Set additional configuration parameters. In the Advanced Options section, open the Spark tab as shown in the following image.
Set the following Spark configuration parameters:
spark.sql.catalog.hydrolix
spark.sql.catalog.hydrolix.api_url
spark.sql.catalog.hydrolix.jdbc_url
spark.sql.catalog.hydrolix.username
spark.sql.catalog.hydrolix.password
spark.sql.catalog.hydrolix.cloud_cred_1
spark.sql.catalog.hydrolix.cloud_cred_2
(only for AWS)
Set the Hydrolix Spark Connector’s configuration parameters in the Advanced Options section as name-value pairs delimited by whitespace, or configure them in a notebook using spark.conf.set(<key>, <value>)
, allowing you to use Databricks Secrets.

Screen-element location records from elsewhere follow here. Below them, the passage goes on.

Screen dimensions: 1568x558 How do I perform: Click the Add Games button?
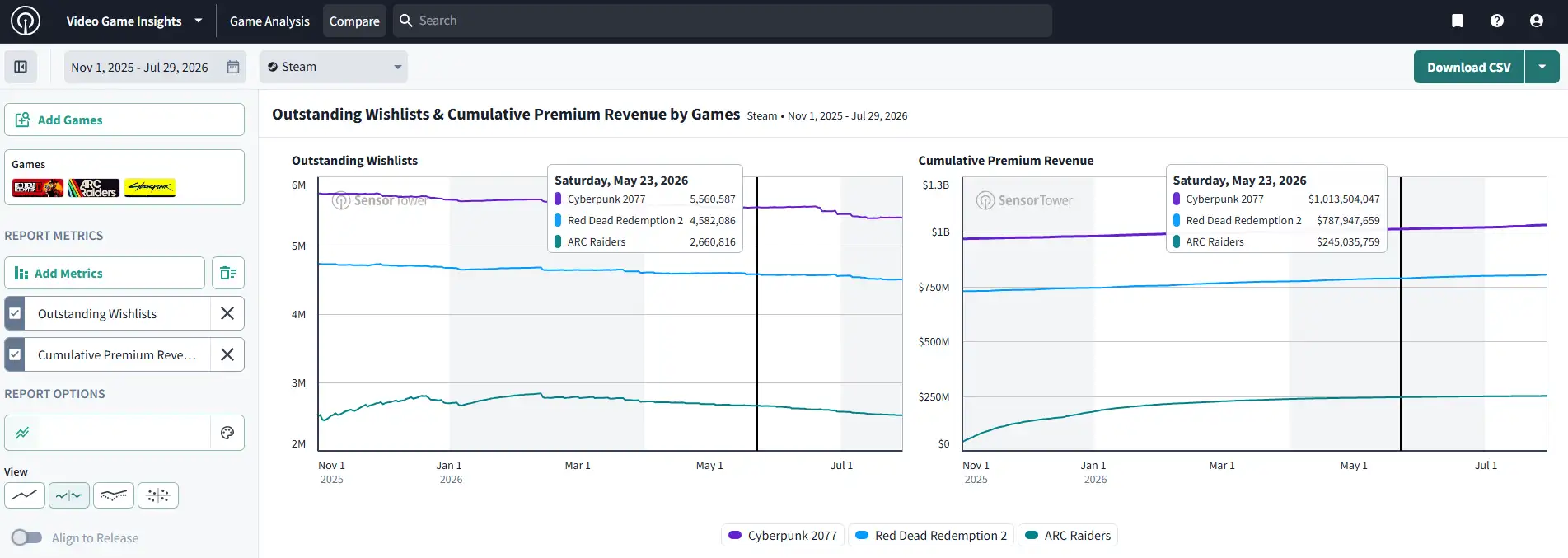point(124,120)
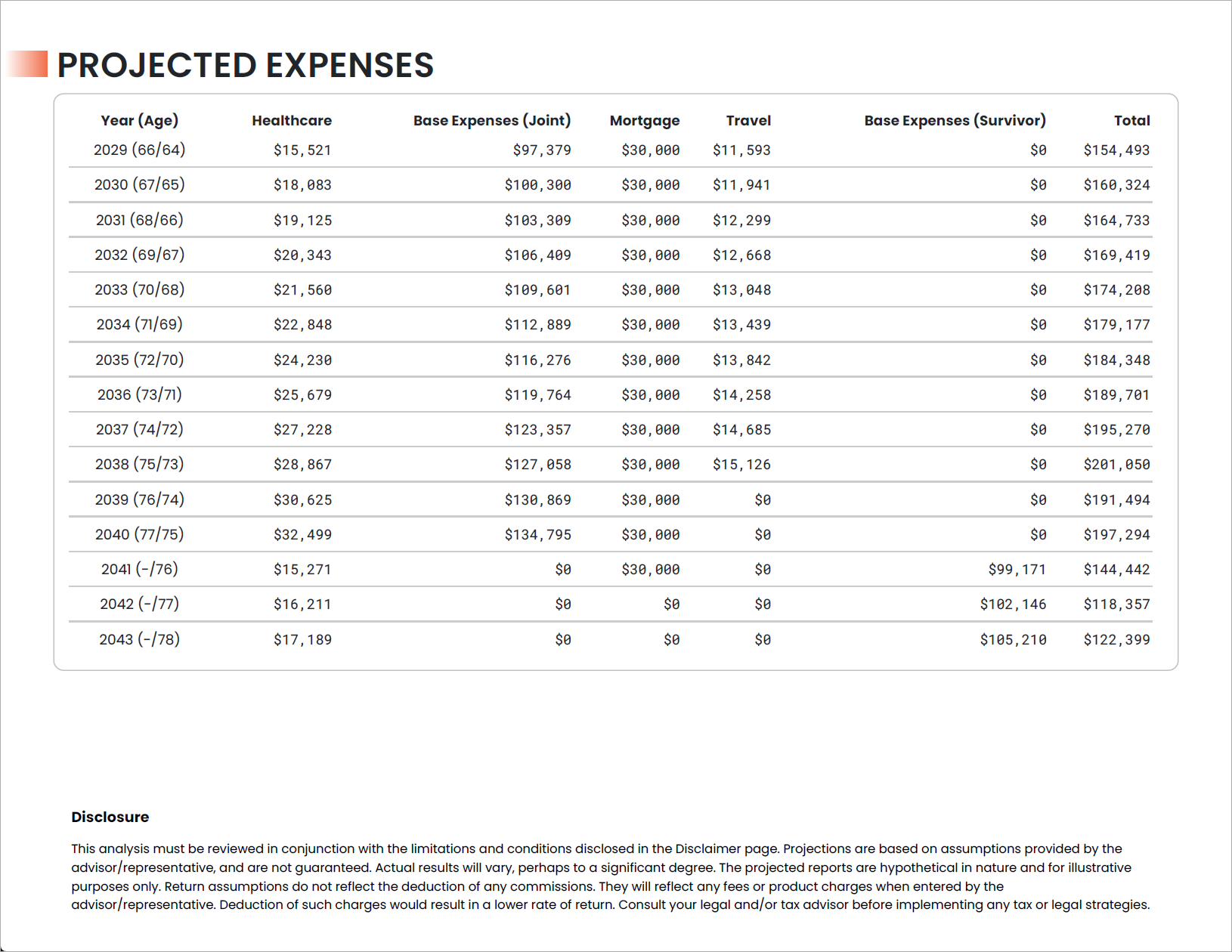This screenshot has height=952, width=1232.
Task: Click the $32,499 healthcare value
Action: click(302, 535)
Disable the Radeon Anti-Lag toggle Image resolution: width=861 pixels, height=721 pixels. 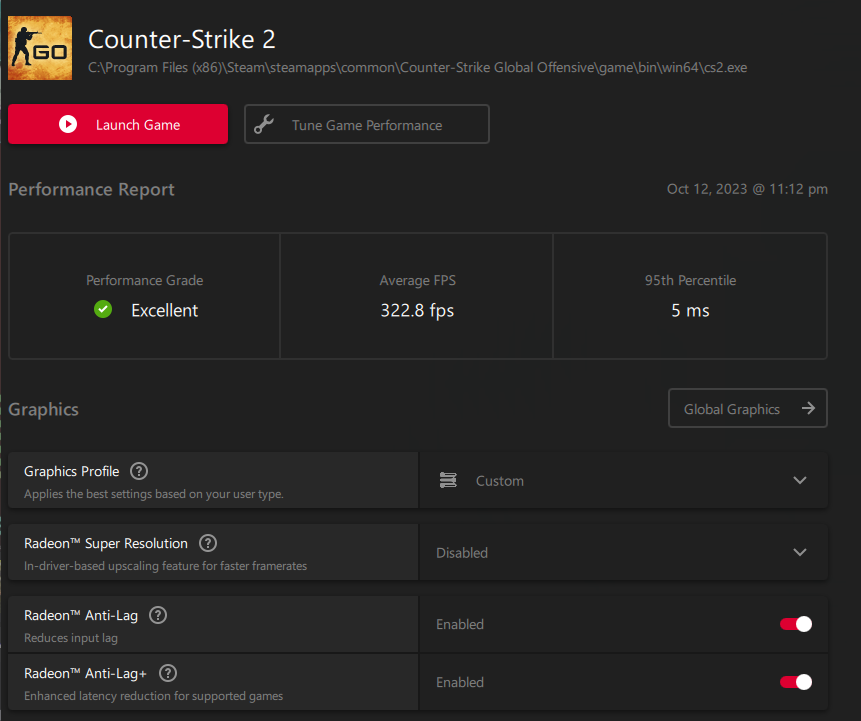pos(796,624)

If you’re using Google Cloud with Databricks, set the hydrolix.cloud_cred_1
parameter to the base64-encoded gzipped key value. If you don't have this key, create one and download it from the Google Cloud Console, navigating to IAM & Admin->Service Accounts
, clicking on your service account, then clicking on the Keys
tab.
Store this file somewhere secure, then create the gzip'ed and base64-encoded version. For example, with a keyfile called .json, use this command on a Linux or OS X machine:
cat <keyfilename>.json | gzip | base64
Next, include the entire resulting string as one line in the spark.sql.catalog.hydrolix.cloud_cred_1
parameter:
spark.sql.catalog.hydrolix.cloud_cred_1 <gcpKeyBase64>
You do not need to specify spark.sql.catalog.hydrolix.cloud_cred_2
with Google Cloud Storage.
When using Databricks in AWS, set your cloud credentials to the following:
spark.sql.catalog.hydrolix.cloud_cred_1 <AWS_ACCESS_KEY_ID>
spark.sql.catalog.hydrolix.cloud_cred_2 <AWS_SECRET_KEY>
Enable the use of JDK11 by setting the JNAME environment variable to zulu11-ca-amd64
, as shown in the following image.
Click the "Create Compute" button to save your work.
In the Libraries tab for the Spark cluster, select Install new as shown in the next image.
Make sure the DBFS and JAR options are selected as shown in the following image.
In your local file manager, navigate to the target/scala-2.12
subfolder of the hydrolix-spark-connector
source tree, and move hydrolix-spark-connector-assembly-1.1.1-SNAPSHOT.jar
(or similarly-named JAR file) into the Drop JAR here window that’s shown in the previous image.
Don’t select anything while it’s uploading or you’ll have to upload the file again. After the upload is finished, you’ll see a green checkmark next to the file as shown in the next image.
Once the upload is finished, select Install and wait a few minutes while the cluster restarts. You can now start analyzing your Hydrolix data in Spark!
After you have configured your cluster, you can use the Hydrolix Spark Connector in a Spark notebook.
To begin using the connector with a Spark notebook, you’ll use one of the two commands depending on your use case:
- SQL fragment:
%sql
. - Python or Scala fragment:
sql("use hydrolix")
.
Then use your Spark notebook to make a SQL query or use the Dataframe API:
%sql
SELECT
user_agent,
count(*) AS count
FROM hydrolix.hydrolix_project.hydrolix_table
WHERE
my_timestamp_column BETWEEN '2023-05-10T00:00:00.000Z' AND '2023-05-10T00:00:01.000Z'
GROUP BY
user_agent
ORDER BY
count DESC
from pyspark.sql.functions import col, desc, count
my_table = table("hydrolix_project.hydrolix_table")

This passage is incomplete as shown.